══ Text
After the enactment of the Fair Sentencing Act of 2010("FSA") and the retroactive amendment to the sentencing guidelines that reduced the base offense levels for crack cocaine offenses set forth in U.S.S.G. § 2D1.1 ("Amendment 750"). Lopez moved for a sentence modification under 18 U.S.C. § 3582(c)(2). The Court denied his motion on the grounds that a sentence reduction was not authorized under § 3582(c) because his sentence was based on the career offender guideline, not on the crack cocaine guideline.
In his motion for reconsideration, Lopez argues that the Court erred in ruling that he was sentenced as a career offender and thus not eligible for a sentence reduction. Lopez does not claim that he was incorrectly designated a career offender. Rather, he asserts that he was not sentenced as a career offender because, in calculating his applicable guidelines range, the Court used his base offense level from the crack cocaine guidelines, not the base offense level from the career offender guidelines. Lopez, however, mistakenly concludes from the fact that the Court did not use the career offender base offense level in calculating his sentencing range, that he was not sentenced as a career offender.
════
══ Material provided
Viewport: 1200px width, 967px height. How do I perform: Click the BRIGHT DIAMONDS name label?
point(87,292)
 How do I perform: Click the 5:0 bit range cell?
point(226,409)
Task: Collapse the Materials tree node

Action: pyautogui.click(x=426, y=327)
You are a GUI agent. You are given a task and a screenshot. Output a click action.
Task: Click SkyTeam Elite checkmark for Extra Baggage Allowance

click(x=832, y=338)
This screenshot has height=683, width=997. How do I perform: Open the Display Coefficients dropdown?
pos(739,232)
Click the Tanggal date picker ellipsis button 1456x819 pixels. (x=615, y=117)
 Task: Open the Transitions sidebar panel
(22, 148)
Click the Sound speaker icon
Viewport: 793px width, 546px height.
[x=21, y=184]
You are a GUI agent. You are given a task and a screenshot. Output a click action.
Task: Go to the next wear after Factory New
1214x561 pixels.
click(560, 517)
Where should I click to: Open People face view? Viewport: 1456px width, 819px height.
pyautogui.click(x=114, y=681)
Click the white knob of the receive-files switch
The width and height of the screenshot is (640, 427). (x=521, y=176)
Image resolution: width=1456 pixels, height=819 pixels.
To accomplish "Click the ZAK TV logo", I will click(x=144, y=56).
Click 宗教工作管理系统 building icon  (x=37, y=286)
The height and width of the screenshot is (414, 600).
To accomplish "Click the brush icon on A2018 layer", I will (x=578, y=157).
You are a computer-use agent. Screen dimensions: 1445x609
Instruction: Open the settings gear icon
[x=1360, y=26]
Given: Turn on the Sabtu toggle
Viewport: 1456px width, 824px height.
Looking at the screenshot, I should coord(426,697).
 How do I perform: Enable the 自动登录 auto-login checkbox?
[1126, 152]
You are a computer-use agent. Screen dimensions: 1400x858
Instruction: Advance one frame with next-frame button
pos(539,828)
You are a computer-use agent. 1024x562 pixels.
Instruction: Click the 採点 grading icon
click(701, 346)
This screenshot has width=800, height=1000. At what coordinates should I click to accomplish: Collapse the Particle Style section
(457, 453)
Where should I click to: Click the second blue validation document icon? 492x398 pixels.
════
- **Task requirements**
• 1. Rewrite the paragraph of the text on Lopez's motion that begins "In his motion for reconsideration" as a short bulleted list, keeping its main facts.
• 2. Pick up the text on Lopez's motion after its last sentence and write the next part.
The records play no role here.

- **Results**
• 1.
- In his motion for reconsideration, Lopez argues that the Court wrongly ruled that he was sentenced as a career offender and was therefore ineligible for a sentence reduction.
- He does not claim that he was wrongly designated a career offender.
- He claims he was not sentenced as one because the Court calculated his guidelines range using the base offense level from the crack cocaine guidelines, not the one from the career offender guidelines.
- Lopez mistakenly concludes from this that he was not sentenced as a career offender.

• 2.
In determining if an adjustment to an otherwise final sentence is appropriate under 18 U.S.C. § 3582(c)(2), the court makes a two-step inquiry. Dillon v. United States, 130 S. Ct. 2683, 2691 (2010)). First, the court must determine if a defendant is eligible for a reduction in sentence. To be eligible, a defendant's sentence must be "based on" a sentencing range that has subsequently been lowered by the Sentencing Commission, and a reduction must be consistent with the sentencing guidelines' applicable policy statements. Id. Under the applicable guideline policy statement, a reduction is not authorized if the amendment does not have the effect of lowering the defendant's applicable guideline range because of the operation of another guideline or statutory provision. U.S.S.G. § 1B1.10 app. n 1(A). Only if the first step establishes that a defendant is eligible for a reduction in sentence does the court consider the § 3553(a) factors and determine whether a reduction is warranted. Dillon. 130 S. Ct. at 2692.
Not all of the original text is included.